DECIDED SEPTEMBER 19, 1986.
Aggravated assault. Fulton Superior Court. Before Judge Daniel.
L. James Weil, Jr., for appellant.
Lewis R. Slaton, District Attorney, Joseph J. Drolet, Benjamin H. Oehlert III, A. Thomas Jones, Assistant District Attorneys, for appellee.
Defendant appeals his conviction of the offense of aggravated assault. Held:
1. Defendant's first enumeration of error challenges the sufficiency of the evidence. The State's evidence shows that the victim was standing outside his apartment when the defendant approached. Defendant accused the victim of stealing his television and attacked the victim, stabbing him with a knife. After stabbing the victim, defendant left the scene. Considering the evidence in the light most favorable to the verdict, a rational trier of fact reasonably could find defendant guilty beyond a reasonable doubt of the offense charged. Jackson v. Virginia, 443 U.S. 307 (99 SC 2781, 61 L.Ed.2d 560); Mullinnix v. State, 179 Ga. App. 104 (1) ( 345 S.E.2d 650).
2. During the direct examination of a defense witness, defense counsel asked "How well do you know [the defendant]?" The witness responded, "I only knew him from the time he got out of jail, because his lady friend — Defense counsel objected, on the grounds that the answer was not responsive to the question, and requested that the answer be stricken and the jury instructed to disregard it. The trial court overruled defense counsel's objection after concluding that the answer was responsive to the question asked. Defense counsel then moved for a mistrial on the grounds that allowing the witness' testimony put defendant's character in evidence without him having done so. This motion for mistrial was denied. Defendant now enumerates as error the denial of the motion for mistrial.
Defendant argues that the witness' answer at issue was unresponsive to the question asked in that it related not to the query "how well" (the defendant was known) but instead to the query "how long." However, we agree with the trial court's conclusion that the answer was responsive to the question asked by defense counsel. The length of time that people have known each other is a factor in "how well" they know each other. See generally Stancil v. State, 157 Ga. App. 189 (1) ( 276 S.E.2d 871). Thus, defendant was responsible for the introduction of any evidence which might be construed to improperly place his character in issue. Therefore, defendant is in no position to complain as any error was procured by his conduct. See Cherry v. State, 174 Ga. App. 145, 146-147 (4) ( 329 S.E.2d 580); and Ward v. State, 175 Ga. App. 410 (2) ( 333 S.E.2d 669). This enumeration is without merit.
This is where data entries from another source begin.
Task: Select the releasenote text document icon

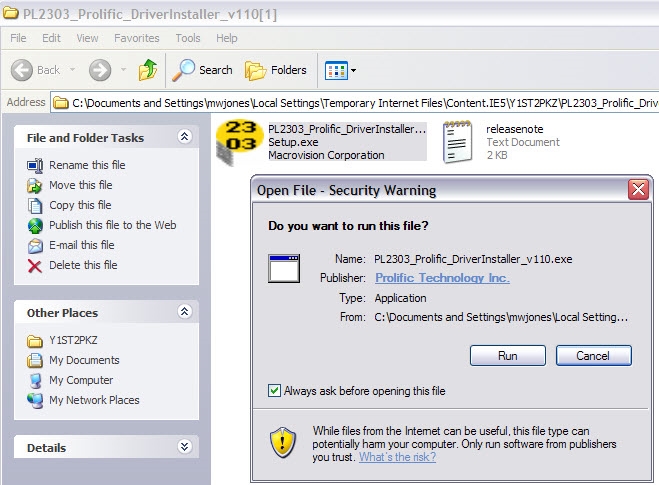Action: click(458, 142)
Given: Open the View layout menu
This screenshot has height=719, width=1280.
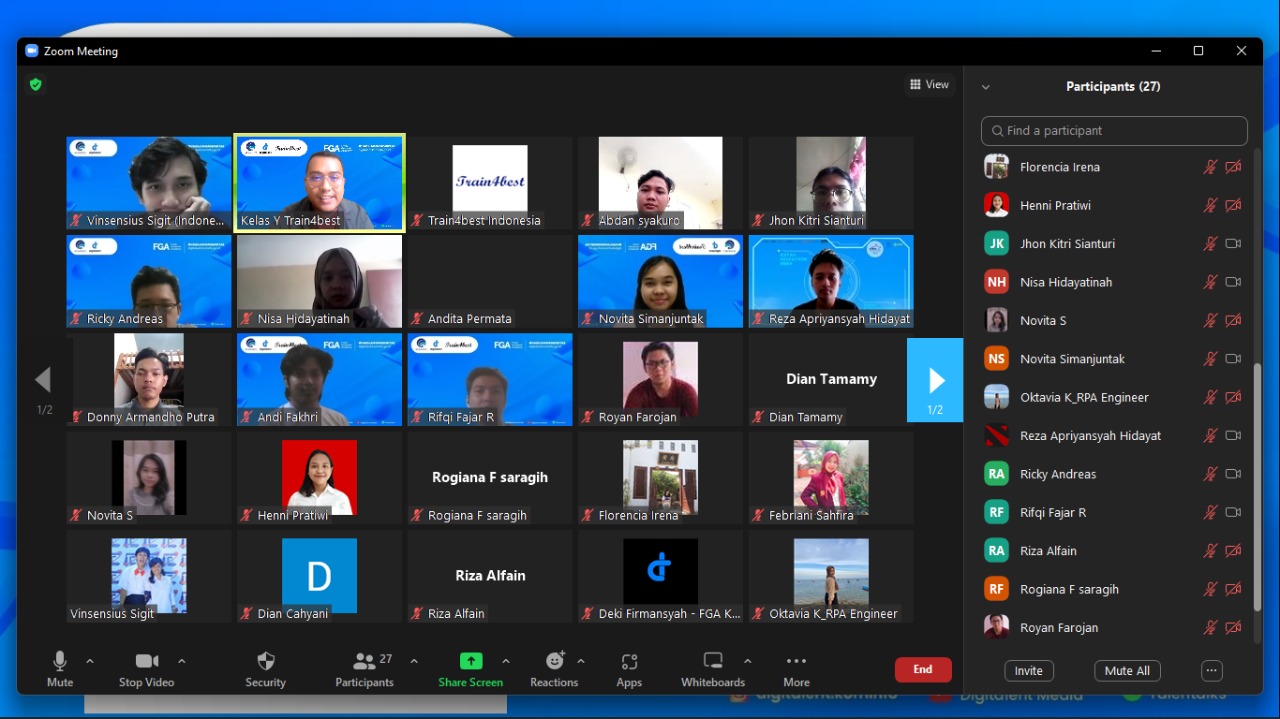Looking at the screenshot, I should (x=929, y=85).
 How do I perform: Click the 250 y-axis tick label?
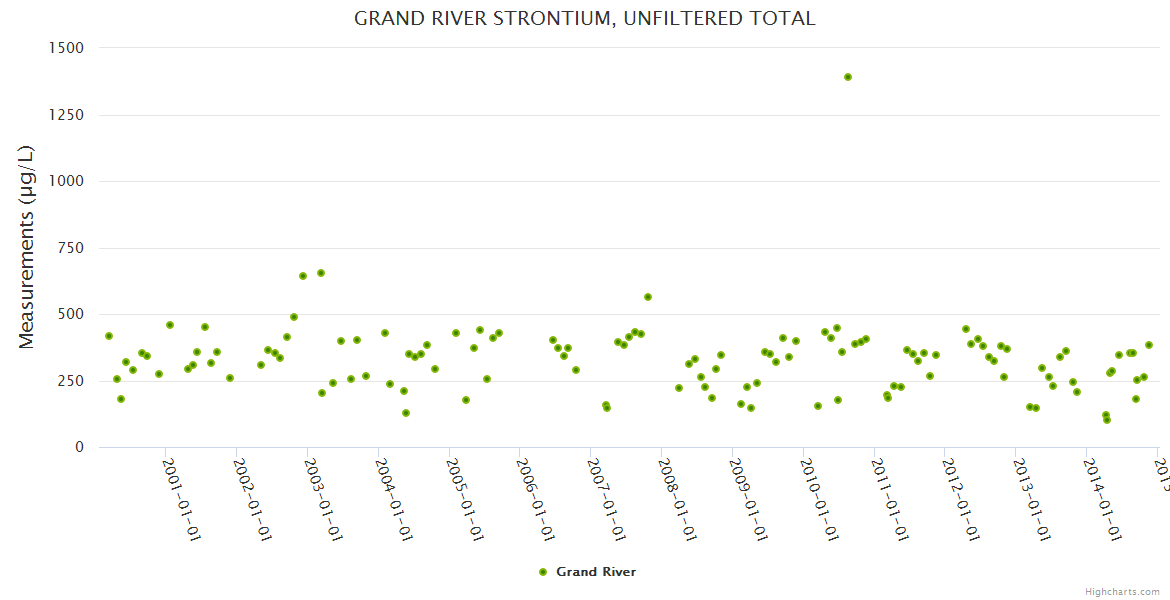[x=71, y=381]
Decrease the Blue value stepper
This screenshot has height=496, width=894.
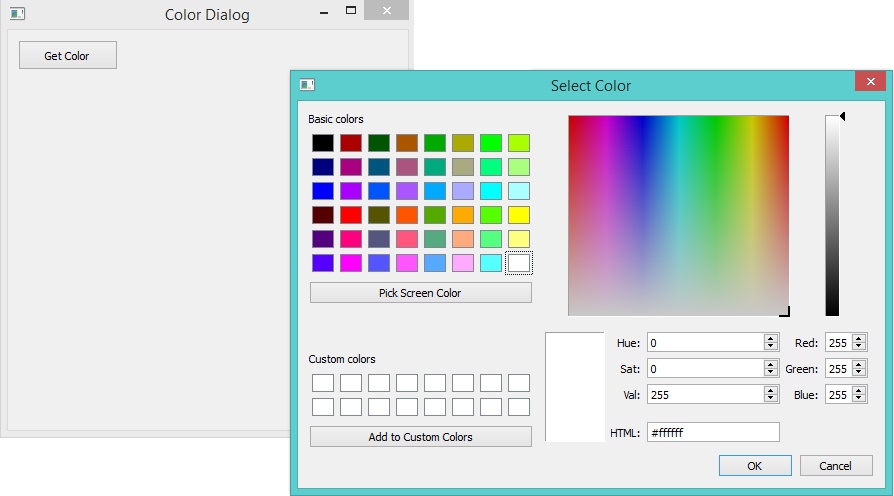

3. At trial, defendant sought, by motion in limine, to prohibit the State in its cross-examination of a defense witness from inquiring as to whether defendant and the witness had fabricated their testimony while they were incarcerated. Defendant argues that the denial of his motion in limine permitted the State to elicit evidence of defendant's incarceration, thus placing his character in issue. However, evidence that an accused has been confined in jail in connection with the case at issue does not place his character in evidence. Fields v. State, 176 Ga. App. 122, 123 ( 335 S.E.2d 466); Williams v. State, 242 Ga. 757, 758 (2) ( 251 S.E.2d 254); Dollar v. State, 149 Ga. App. 97, 98 (3) ( 253 S.E.2d 461). This enumeration is without merit.
Judgment affirmed. Carley and Pope, JJ., concur.